[Python-ideas] (no subject)

MRAB python at mrabarnett.plus.com
Tue Nov 29 15:28:30 EST 2016


On 2016-11-29 19:45, Brendan Barnwell wrote:
> On 2016-11-29 09:43, Brett Cannon wrote:
>> One way to make this cheap is to have a reasonable default message and
>> use attributes on the exceptions trigger the use of the default message.

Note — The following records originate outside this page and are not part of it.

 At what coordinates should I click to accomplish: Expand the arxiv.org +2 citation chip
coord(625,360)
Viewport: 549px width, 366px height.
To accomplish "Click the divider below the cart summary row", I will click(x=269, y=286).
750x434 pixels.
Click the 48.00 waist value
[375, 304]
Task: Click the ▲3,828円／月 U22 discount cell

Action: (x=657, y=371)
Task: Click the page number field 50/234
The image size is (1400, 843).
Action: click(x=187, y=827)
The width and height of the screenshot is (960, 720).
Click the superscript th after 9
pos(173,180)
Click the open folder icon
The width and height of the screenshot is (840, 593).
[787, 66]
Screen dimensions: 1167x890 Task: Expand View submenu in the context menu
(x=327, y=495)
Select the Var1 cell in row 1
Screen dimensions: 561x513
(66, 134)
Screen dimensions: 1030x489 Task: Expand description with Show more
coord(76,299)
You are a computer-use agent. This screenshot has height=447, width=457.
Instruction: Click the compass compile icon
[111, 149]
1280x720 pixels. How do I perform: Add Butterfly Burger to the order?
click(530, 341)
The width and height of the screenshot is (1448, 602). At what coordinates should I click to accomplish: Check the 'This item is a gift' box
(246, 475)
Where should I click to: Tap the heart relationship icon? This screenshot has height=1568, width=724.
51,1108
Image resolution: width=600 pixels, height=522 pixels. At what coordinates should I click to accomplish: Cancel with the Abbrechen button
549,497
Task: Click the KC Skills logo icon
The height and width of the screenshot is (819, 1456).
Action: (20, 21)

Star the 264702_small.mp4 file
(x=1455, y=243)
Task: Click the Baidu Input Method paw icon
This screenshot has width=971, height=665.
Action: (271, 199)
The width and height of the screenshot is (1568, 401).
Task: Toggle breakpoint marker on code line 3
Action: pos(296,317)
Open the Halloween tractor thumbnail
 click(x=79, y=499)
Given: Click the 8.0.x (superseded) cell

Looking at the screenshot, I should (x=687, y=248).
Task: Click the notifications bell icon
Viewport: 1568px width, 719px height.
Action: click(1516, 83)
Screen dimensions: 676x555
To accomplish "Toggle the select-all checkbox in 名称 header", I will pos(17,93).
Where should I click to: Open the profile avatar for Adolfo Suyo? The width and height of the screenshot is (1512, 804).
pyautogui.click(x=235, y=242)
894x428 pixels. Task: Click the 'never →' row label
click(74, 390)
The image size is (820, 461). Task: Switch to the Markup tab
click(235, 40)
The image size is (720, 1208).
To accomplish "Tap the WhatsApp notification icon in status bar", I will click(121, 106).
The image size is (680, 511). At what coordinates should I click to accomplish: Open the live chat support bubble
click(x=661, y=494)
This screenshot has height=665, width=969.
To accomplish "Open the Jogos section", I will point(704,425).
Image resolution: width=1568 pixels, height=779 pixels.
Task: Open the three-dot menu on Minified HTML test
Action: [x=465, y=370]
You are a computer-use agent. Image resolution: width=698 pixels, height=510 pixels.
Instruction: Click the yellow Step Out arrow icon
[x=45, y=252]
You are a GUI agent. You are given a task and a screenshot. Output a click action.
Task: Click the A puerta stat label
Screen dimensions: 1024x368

>> Nearly a year ago I filed a bunch of issues for ideas on providing
>> attributes on exceptions where it made sense, e.g. an index attribute on
>> IndexError (http://bugs.python.org/issue18162). If we did this then for
>> classes like IndexError there constructor could be `IndexError(index=10,
>> start=0, end=3)` and then __str__() can lazily construct the string
>> representation using a default message, e.g. `"index {} is out of range
>> of{} to {}".format(index, start, end)`. Make the arguments keyword-only
>> and they become backwards-compatible and so the only overhead you pay
>> for these richer messages are keyword-based construction if you simply
>> never access the repr for the exception.
>
> 	I absolutely think this is the way to go.  Having the relevant
> information (the list that was too short, the index that was too big,
> the key that wasn't there, etc.) is useful in many situations, and it's
> much better to have that information in a programmatic form than just
> squashed into an error message.  This then makes it relatively easy to
> write wrappers that take bubbling-up exceptions and try to construct
> more detailed messages for a less experienced audience.  Right now this
> is difficult or impossible because the exception objects don't record
> the information that would be needed for these expanded messages.
>
Couldn't that result in objects being held for longer, taking up memory, 
not being collected as promptly, and not releasing resources as quickly?